- Assigned task -
Each record is to be transcribed in full and exactly.

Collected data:
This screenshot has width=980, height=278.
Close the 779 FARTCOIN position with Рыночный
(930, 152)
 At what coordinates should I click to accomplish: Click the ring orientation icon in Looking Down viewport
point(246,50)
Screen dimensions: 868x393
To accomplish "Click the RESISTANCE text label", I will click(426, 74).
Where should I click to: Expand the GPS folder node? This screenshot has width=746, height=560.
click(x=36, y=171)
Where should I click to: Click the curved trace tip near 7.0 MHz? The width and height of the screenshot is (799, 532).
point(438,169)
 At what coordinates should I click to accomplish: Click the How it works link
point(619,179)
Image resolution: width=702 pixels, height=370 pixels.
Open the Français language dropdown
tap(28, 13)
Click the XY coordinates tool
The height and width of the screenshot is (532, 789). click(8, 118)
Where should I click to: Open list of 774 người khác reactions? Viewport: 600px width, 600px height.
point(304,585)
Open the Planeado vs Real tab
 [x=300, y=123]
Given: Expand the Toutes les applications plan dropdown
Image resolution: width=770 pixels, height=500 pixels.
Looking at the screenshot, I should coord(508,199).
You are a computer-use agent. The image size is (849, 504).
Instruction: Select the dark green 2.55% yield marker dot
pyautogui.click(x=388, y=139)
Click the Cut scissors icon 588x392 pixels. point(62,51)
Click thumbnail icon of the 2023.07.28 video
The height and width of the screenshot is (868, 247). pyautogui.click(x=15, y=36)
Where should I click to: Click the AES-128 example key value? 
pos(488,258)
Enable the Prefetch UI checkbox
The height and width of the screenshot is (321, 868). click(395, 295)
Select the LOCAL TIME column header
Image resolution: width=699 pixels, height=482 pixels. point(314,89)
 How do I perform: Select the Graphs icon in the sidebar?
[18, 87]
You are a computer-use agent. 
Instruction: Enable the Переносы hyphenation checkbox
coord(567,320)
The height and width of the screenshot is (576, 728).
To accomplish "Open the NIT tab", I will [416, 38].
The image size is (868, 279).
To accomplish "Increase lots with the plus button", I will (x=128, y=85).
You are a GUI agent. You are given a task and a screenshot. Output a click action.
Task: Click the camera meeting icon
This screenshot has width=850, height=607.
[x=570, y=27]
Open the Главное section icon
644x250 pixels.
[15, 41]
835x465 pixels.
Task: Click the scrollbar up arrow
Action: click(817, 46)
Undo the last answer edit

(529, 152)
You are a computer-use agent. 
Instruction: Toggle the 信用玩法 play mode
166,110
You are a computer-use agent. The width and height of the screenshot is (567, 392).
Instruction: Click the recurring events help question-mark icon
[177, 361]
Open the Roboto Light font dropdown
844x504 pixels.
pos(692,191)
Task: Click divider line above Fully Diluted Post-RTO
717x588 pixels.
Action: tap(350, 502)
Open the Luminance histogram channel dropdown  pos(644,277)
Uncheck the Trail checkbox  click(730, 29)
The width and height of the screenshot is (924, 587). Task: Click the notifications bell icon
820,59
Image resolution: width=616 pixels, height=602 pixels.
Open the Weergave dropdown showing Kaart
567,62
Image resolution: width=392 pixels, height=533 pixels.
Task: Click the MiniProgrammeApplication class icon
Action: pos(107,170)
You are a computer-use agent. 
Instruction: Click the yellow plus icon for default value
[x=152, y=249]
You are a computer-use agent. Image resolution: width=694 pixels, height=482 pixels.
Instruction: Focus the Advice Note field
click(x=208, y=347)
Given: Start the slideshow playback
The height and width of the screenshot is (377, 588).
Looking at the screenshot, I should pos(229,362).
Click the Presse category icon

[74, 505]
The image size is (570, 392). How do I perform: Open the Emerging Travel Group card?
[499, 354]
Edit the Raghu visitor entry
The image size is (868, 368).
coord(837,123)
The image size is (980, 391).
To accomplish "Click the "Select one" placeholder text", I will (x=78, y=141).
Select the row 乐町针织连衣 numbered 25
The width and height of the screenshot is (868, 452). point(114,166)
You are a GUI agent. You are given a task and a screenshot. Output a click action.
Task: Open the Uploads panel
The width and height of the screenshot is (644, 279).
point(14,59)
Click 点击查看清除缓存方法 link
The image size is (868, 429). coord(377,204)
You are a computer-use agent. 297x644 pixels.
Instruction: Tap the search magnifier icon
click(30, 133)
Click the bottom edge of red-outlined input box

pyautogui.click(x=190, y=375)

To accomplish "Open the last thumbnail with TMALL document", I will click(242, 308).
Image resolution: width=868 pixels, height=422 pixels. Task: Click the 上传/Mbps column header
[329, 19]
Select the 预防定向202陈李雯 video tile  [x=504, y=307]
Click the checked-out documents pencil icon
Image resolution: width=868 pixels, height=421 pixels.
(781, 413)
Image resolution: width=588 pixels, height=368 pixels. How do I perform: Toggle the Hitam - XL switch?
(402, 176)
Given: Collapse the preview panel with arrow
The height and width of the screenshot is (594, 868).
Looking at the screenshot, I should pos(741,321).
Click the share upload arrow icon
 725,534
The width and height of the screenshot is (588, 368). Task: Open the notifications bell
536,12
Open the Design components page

- Solution below -
This screenshot has width=980, height=278.
Close the 779 FARTCOIN position with Рыночный
(930, 152)
 At what coordinates should I click to accomplish: Click the ring orientation icon in Looking Down viewport
point(246,50)
Screen dimensions: 868x393
To accomplish "Click the RESISTANCE text label", I will click(426, 74).
Where should I click to: Expand the GPS folder node? This screenshot has width=746, height=560.
click(x=36, y=171)
Where should I click to: Click the curved trace tip near 7.0 MHz? The width and height of the screenshot is (799, 532).
point(438,169)
 At what coordinates should I click to accomplish: Click the How it works link
point(619,179)
Image resolution: width=702 pixels, height=370 pixels.
Open the Français language dropdown
tap(28, 13)
Click the XY coordinates tool
The height and width of the screenshot is (532, 789). click(8, 118)
Where should I click to: Open list of 774 người khác reactions? Viewport: 600px width, 600px height.
point(304,585)
Open the Planeado vs Real tab
 [x=300, y=123]
Given: Expand the Toutes les applications plan dropdown
Image resolution: width=770 pixels, height=500 pixels.
Looking at the screenshot, I should coord(508,199).
You are a computer-use agent. The image size is (849, 504).
Instruction: Select the dark green 2.55% yield marker dot
pyautogui.click(x=388, y=139)
Click the Cut scissors icon 588x392 pixels. point(62,51)
Click thumbnail icon of the 2023.07.28 video
The height and width of the screenshot is (868, 247). pyautogui.click(x=15, y=36)
Where should I click to: Click the AES-128 example key value? 
pos(488,258)
Enable the Prefetch UI checkbox
The height and width of the screenshot is (321, 868). click(395, 295)
Select the LOCAL TIME column header
Image resolution: width=699 pixels, height=482 pixels. point(314,89)
 How do I perform: Select the Graphs icon in the sidebar?
[18, 87]
You are a computer-use agent. 
Instruction: Enable the Переносы hyphenation checkbox
coord(567,320)
The height and width of the screenshot is (576, 728).
To accomplish "Open the NIT tab", I will [416, 38].
The image size is (868, 279).
To accomplish "Increase lots with the plus button", I will (x=128, y=85).
You are a GUI agent. You are given a task and a screenshot. Output a click action.
Task: Click the camera meeting icon
This screenshot has width=850, height=607.
[x=570, y=27]
Open the Главное section icon
644x250 pixels.
[15, 41]
835x465 pixels.
Task: Click the scrollbar up arrow
Action: click(817, 46)
Undo the last answer edit

(529, 152)
You are a computer-use agent. 
Instruction: Toggle the 信用玩法 play mode
166,110
You are a computer-use agent. The width and height of the screenshot is (567, 392).
Instruction: Click the recurring events help question-mark icon
[177, 361]
Open the Roboto Light font dropdown
844x504 pixels.
pos(692,191)
Task: Click divider line above Fully Diluted Post-RTO
717x588 pixels.
Action: tap(350, 502)
Open the Luminance histogram channel dropdown  pos(644,277)
Uncheck the Trail checkbox  click(730, 29)
The width and height of the screenshot is (924, 587). Task: Click the notifications bell icon
820,59
Image resolution: width=616 pixels, height=602 pixels.
Open the Weergave dropdown showing Kaart
567,62
Image resolution: width=392 pixels, height=533 pixels.
Task: Click the MiniProgrammeApplication class icon
Action: pos(107,170)
You are a computer-use agent. 
Instruction: Click the yellow plus icon for default value
[x=152, y=249]
You are a computer-use agent. Image resolution: width=694 pixels, height=482 pixels.
Instruction: Focus the Advice Note field
click(x=208, y=347)
Given: Start the slideshow playback
The height and width of the screenshot is (377, 588).
Looking at the screenshot, I should pos(229,362).
Click the Presse category icon

[74, 505]
The image size is (570, 392). How do I perform: Open the Emerging Travel Group card?
[499, 354]
Edit the Raghu visitor entry
The image size is (868, 368).
coord(837,123)
The image size is (980, 391).
To accomplish "Click the "Select one" placeholder text", I will (x=78, y=141).
Select the row 乐町针织连衣 numbered 25
The width and height of the screenshot is (868, 452). point(114,166)
You are a GUI agent. You are given a task and a screenshot. Output a click action.
Task: Open the Uploads panel
The width and height of the screenshot is (644, 279).
point(14,59)
Click 点击查看清除缓存方法 link
The image size is (868, 429). coord(377,204)
You are a computer-use agent. 297x644 pixels.
Instruction: Tap the search magnifier icon
click(30, 133)
Click the bottom edge of red-outlined input box

pyautogui.click(x=190, y=375)

To accomplish "Open the last thumbnail with TMALL document", I will click(242, 308).
Image resolution: width=868 pixels, height=422 pixels. Task: Click the 上传/Mbps column header
[329, 19]
Select the 预防定向202陈李雯 video tile  [x=504, y=307]
Click the checked-out documents pencil icon
Image resolution: width=868 pixels, height=421 pixels.
(781, 413)
Image resolution: width=588 pixels, height=368 pixels. How do I perform: Toggle the Hitam - XL switch?
(402, 176)
Given: Collapse the preview panel with arrow
The height and width of the screenshot is (594, 868).
Looking at the screenshot, I should pos(741,321).
Click the share upload arrow icon
 725,534
The width and height of the screenshot is (588, 368). Task: Open the notifications bell
536,12
Open the Design components page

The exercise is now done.